Tuesday, March 26, 2013

The difference between belief and serious work

I have to hand it to the Commonwealth Fund.  They are true believers.

First assert this:  "We know the current fee-for-service model of payment, in which providers are paid per service or test, incentivizes providers to deliver more, and more expensive, care."

Then, create a scorecard on "payment reform" to assess the degree to which providers are paid in accordance with other methods that purportedly deliver better care.

Then summarize:

The 2013 Scorecard tells us just 11 percent of private health care payments to doctors and hospitals are tied to performance or designed to cut waste. By comparison, 89 percent of payments are made through payment methods that do not have a quality or other performance components and the traditional fee-for-service system.  Among payments tied to value, just 60 percent involve providers taking on a share of the risk, meaning they stand to lose money if they do not meet certain quality and efficiency measures or exceed a budget. The rest are in programs like pay-for-performance, which offer incentives for providing high-quality care, but do little to discourage overuse or inappropriate care.

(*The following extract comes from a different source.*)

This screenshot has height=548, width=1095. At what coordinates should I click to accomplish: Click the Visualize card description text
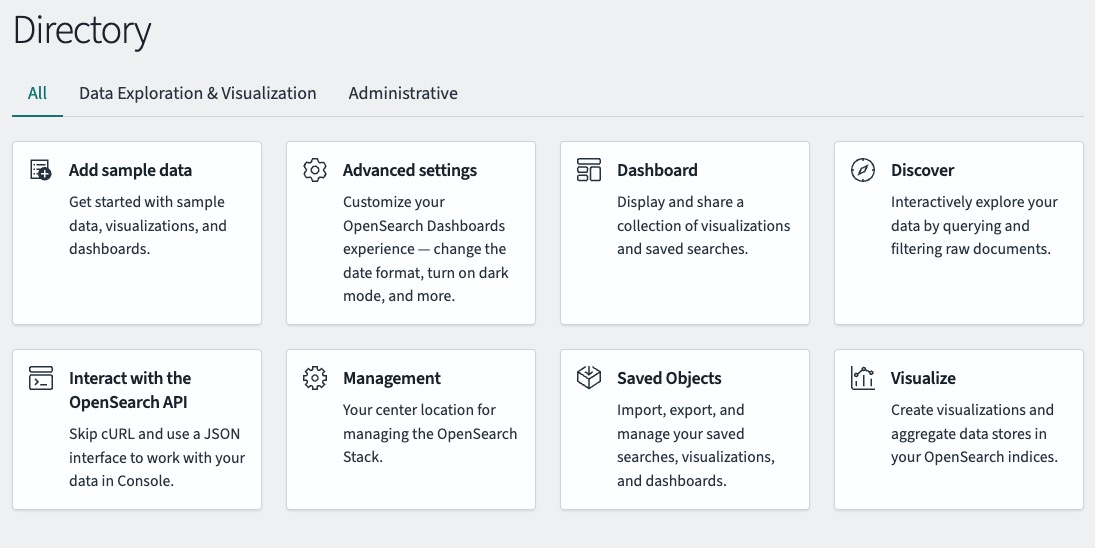[x=973, y=433]
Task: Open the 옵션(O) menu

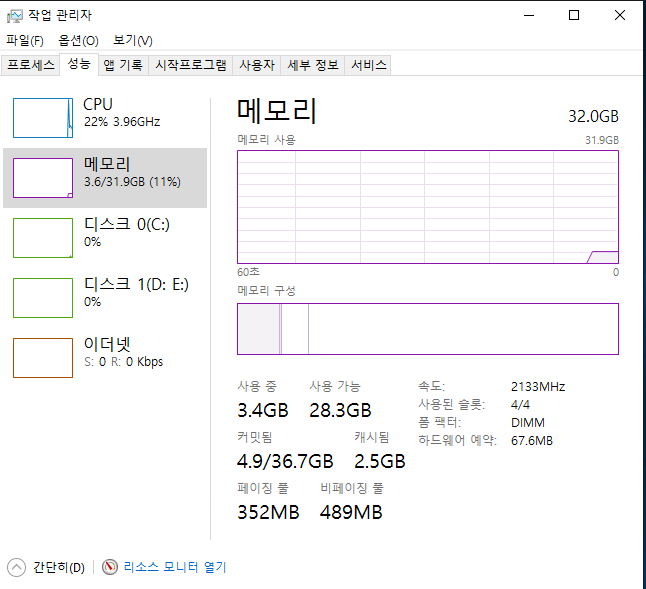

Oh boy. The lack of analytic rigor with regard to the first assertion carries through to the final exhortation:

Catalyst for Payment Reform, an employer-founded nonprofit focused on creating greater value in health care, has a goal for the nation: at least 20 percent of health care payments will be value-oriented by the year 2020. The Scorecard results show we have serious work to do. 

Here's my take--and I am open for correction:  I know of no substantive analysis that shows that the clinical variation that exists in the United State and across the world, across all methods of payment and institutional delivery systems, is tied to the rate design used to pay for care.  I know of no substantive analyses that shows that the use of methods included in the "reform" definition offered by the Commonwealth Fund have made a difference, over time, in the health care costs incurred in various regions.

I do know that a substantial portion of society's health care costs are spent on an incredibly small percentage of the population.  Rather than trying to redesign an entire system, why not focus on improving case management of that small percentage?  Rather than trying to transform an entire payment regime into a risk-based system that has incredible complexity--in terms of allocating that risk across and within a provider network--why not simply pay cognitive specialists more, so they can spend more time with patients and keep the patients away from expensive tests and hospital admissions?

Yes, we have serious work to do.

8 comments:

clsmt said...

why not simply pay cognitive specialists more, so they can spend more time with patients and keep the patients away from expensive tests and hospital admissions?

Because in a zero sum game (which healthcare funding is), this would mean that hospitals and specialists would get paid less. Hospitals might go along with this but the specialists that control the AMA never will.

Paul Levy said...

If it is a zero sum game, how can capitation (i.e., global) payment ever work, either? See my point about allocating global budgets among the various specialties.

Brad F said...

Paul
I could not agree more, and felt the same way as soon as I read the release.

Payment method not what I think about; our HC ATM may be broken, but our medical culture needs the overhaul.

Incidentally, I am a delegate in the AMA HOD, and without question, discussing pay disparity with proedurealists and cognitivists in the same room--explicit or implicit--generates the most controversy amongst any topic (aside from ACA). Good luck with that.

Check out the table btw:
http://blogs.hospitalmedicine.org/SHMPracticeManagementBlog/?p=4411

Surprised?

Brad

Susan Scherer said...

Your blog is quoted "why not simply pay cognitive specialists more, so they can spend more time with patients and keep the patients away from expensive tests and hospital admissions?"

I agree with concentrating in areas where better practices can reduce waste while improving patient outcomes. That is why our company Beacon Oncology Nurse Advocates concentrates on enhanced and open communication between patient, familiy members and all proviers incolved in the cancer patients treatment to reduce poor patient outcomes, confusion, readmissions, wasteful and duplicate testing. To name just a few examples. It is important as ever to work on communication as more patiets will enter a all ready and overburdened healthcare system.

Budd said...

Your post is absolutely, completely, fully right on.

BTW, the fastest growing insurance trend in the last few years is high-deductible, which is the most anti-primary care system imaginable, while it keeps up full coverage of every wasteful, high-tech, interventionist, overpriced procedure and hospitalization known to man.

Peter said...

Amen, Brother. A-a-amen.

Suzanne Delbanco said...

Paul, thank you for sharing your thoughts. Now that I have had some time, I've shared mine; as they exceed the space limit here, please visit


http://www.catalyzepaymentreform.org/news-and-publications/cpr-in-the-news/93-news-and-publications/cpr-in-the-news/110-thoughts-from-the-executive-director

Paul Levy said...

Thanks, Suzanne. I'll leave it to others to review your post and offer their thoughts.